ダムと堰堤(えんてい)は、どちらも水をせき止めるという役割を持っています。
そのため、細かい違いについては知らない方もいるのではないでしょうか。
どちらも日々の安全な暮らしのためには欠かせないものです。
本記事では、ダムと堰堤の違いやそれぞれの役割、建設までの流れなどをご紹介します。
ダムと堰堤の違い
ダムと堰堤はどちらも水場に作られる構造物であるため、言い方が違うだけだと理解している人もいます。
しかしダムと堰堤では、細かい定義と役割が異なります。
まず、ダムと堰堤の大きな違いは高さです。
一般的に、15m以上の高さがあるものをダム、それよりも低いものが堰堤と呼ばれています。

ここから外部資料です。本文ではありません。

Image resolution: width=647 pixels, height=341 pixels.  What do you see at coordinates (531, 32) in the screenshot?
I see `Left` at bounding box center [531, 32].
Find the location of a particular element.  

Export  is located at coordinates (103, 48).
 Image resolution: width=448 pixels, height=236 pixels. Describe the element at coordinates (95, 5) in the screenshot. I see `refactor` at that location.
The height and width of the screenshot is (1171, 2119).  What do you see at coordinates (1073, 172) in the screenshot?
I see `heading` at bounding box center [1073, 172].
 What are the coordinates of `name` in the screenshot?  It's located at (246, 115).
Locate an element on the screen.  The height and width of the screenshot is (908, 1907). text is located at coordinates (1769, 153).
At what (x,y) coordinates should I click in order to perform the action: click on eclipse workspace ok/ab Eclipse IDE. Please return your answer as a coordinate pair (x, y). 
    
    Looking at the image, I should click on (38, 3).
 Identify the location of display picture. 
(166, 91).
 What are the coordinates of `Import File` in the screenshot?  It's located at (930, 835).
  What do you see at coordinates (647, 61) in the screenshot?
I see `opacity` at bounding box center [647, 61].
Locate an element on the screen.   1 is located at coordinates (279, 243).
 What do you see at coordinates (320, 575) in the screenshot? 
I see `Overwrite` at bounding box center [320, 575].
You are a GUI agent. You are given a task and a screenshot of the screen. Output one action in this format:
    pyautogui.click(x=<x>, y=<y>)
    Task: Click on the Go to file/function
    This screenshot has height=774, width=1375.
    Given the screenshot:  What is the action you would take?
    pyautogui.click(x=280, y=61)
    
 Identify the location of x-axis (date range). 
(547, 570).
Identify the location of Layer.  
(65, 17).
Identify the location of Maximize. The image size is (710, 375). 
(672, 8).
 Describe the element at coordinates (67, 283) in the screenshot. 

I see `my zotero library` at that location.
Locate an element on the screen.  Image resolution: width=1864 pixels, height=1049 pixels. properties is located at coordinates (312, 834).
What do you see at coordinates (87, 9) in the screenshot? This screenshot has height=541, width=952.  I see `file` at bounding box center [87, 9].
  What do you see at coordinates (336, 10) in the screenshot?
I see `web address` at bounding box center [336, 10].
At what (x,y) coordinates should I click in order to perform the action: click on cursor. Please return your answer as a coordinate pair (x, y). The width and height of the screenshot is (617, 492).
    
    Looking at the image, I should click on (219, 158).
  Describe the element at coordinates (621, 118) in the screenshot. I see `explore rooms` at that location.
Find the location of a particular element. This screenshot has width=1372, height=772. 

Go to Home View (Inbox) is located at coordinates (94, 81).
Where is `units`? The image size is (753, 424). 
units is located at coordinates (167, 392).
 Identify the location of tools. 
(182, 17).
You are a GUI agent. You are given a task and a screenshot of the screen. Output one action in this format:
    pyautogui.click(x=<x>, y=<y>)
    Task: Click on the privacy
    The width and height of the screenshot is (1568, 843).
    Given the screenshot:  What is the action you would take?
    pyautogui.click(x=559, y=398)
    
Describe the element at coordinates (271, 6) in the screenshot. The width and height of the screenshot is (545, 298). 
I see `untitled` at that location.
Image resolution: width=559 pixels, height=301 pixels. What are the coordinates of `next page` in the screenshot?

またダムには貯水機能が備わっていますが、堰堤にはありません。
そのため、堰堤を使って発電することはできません。
ダムの役割
ダムの主な役割は、以下となります。
治水
川が氾濫したり枯れたりしないように、水の量を調節する役割を持っています。
また水の量を調整することで、水害を防ぎます。
ダムは堤防から氾濫した水を貯水池に貯め込み、安全な量だけを放流します。
そのため、下流地域を洪水被害から守ることができます。
この役割はダムによる「洪水調整」と呼ばれています。
利水
生活用水を始め、畑や工場などで利用される水を届ける役割も果たしています。
河川の流量が十分な時にはダムに水を貯留しておき、水が不足している場合には不足分を放流します。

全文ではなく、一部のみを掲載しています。